Document passage:
+-------+
To divorce-proof your business, make sure you don’t make your lover your business partner. It may be very tempting, but in business, it’s best if there is only one boss and even better, if that boss is you!
If you’re setting up a Limited company, then there may be reasons why you want your lover to be a director and have shares in your company. If this is the case, think very carefully. If you were to split up, just making them a 1% shareholder would mean that you have controlling interest in the business, and you would still be able to operate and wouldn’t be liable to pay over all your money to what may essentially be a silent partner. However, if you were to make them a 50% shareholder, how would you resolve any disagreements and what would happen if you could not reach an agreement at all? How would your business fair in this circumstance? Seriously, take some good legal advice and hire a great accountant. You can’t afford to get starr-eyed if you want your business to survive.
Set up a separate bank account for your business, with only you as the signatory. If the worst happens, your soon-to-be-ex-partner won’t be able to empty all your coffers of cash. Your business will still be able to flourish when your relationship is floundering.
Consider drawing up a pre-nuptial agreement which stipulates what would happen to the business if the worst was to happen. Whilst this may not be legally watertight it does show your intent at the outset, and if you both sign it, this will carry some weight when considered at time of divorce.
+-------+
Written instruction a:
Please retype the passage on divorce-proofing a business word for word, in full.

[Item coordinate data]
+-------+
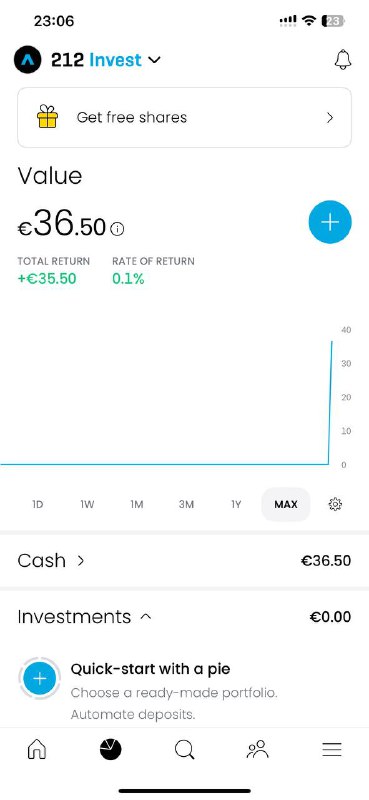The image size is (369, 800).
Task: Open the community people tab
Action: coord(258,749)
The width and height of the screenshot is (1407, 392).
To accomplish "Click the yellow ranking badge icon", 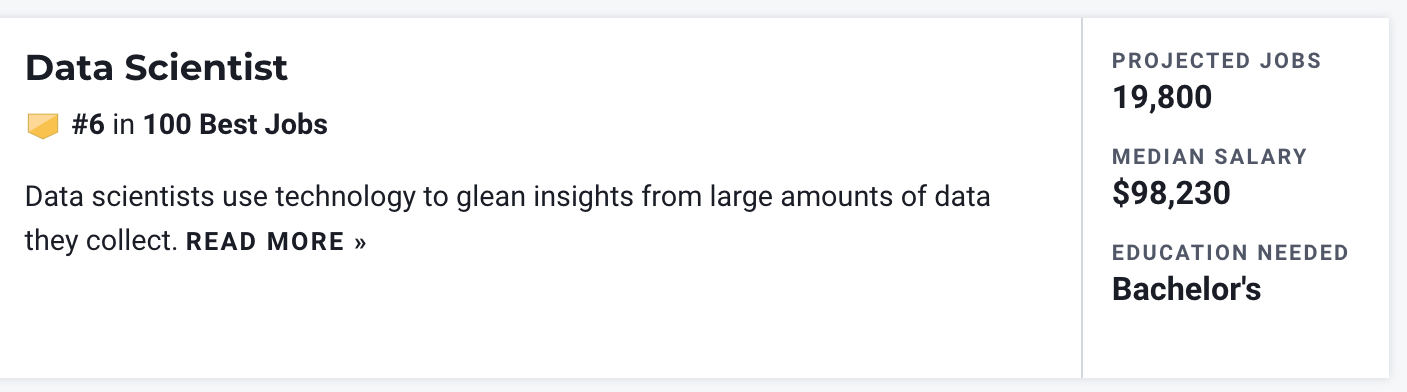I will point(43,126).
+-------+
Written instruction b:
How many lines in the entries contain the word "screenshot"? Reply with the number alone.

Right answer a:
To divorce-proof your business, make sure you don’t make your lover your business partner. It may be very tempting, but in business, it’s best if there is only one boss and even better, if that boss is you!
If you’re setting up a Limited company, then there may be reasons why you want your lover to be a director and have shares in your company. If this is the case, think very carefully. If you were to split up, just making them a 1% shareholder would mean that you have controlling interest in the business, and you would still be able to operate and wouldn’t be liable to pay over all your money to what may essentially be a silent partner. However, if you were to make them a 50% shareholder, how would you resolve any disagreements and what would happen if you could not reach an agreement at all? How would your business fair in this circumstance? Seriously, take some good legal advice and hire a great accountant. You can’t afford to get starr-eyed if you want your business to survive.
Set up a separate bank account for your business, with only you as the signatory. If the worst happens, your soon-to-be-ex-partner won’t be able to empty all your coffers of cash. Your business will still be able to flourish when your relationship is floundering.
Consider drawing up a pre-nuptial agreement which stipulates what would happen to the business if the worst was to happen. Whilst this may not be legally watertight it does show your intent at the outset, and if you both sign it, this will carry some weight when considered at time of divorce.

Right answer b:
1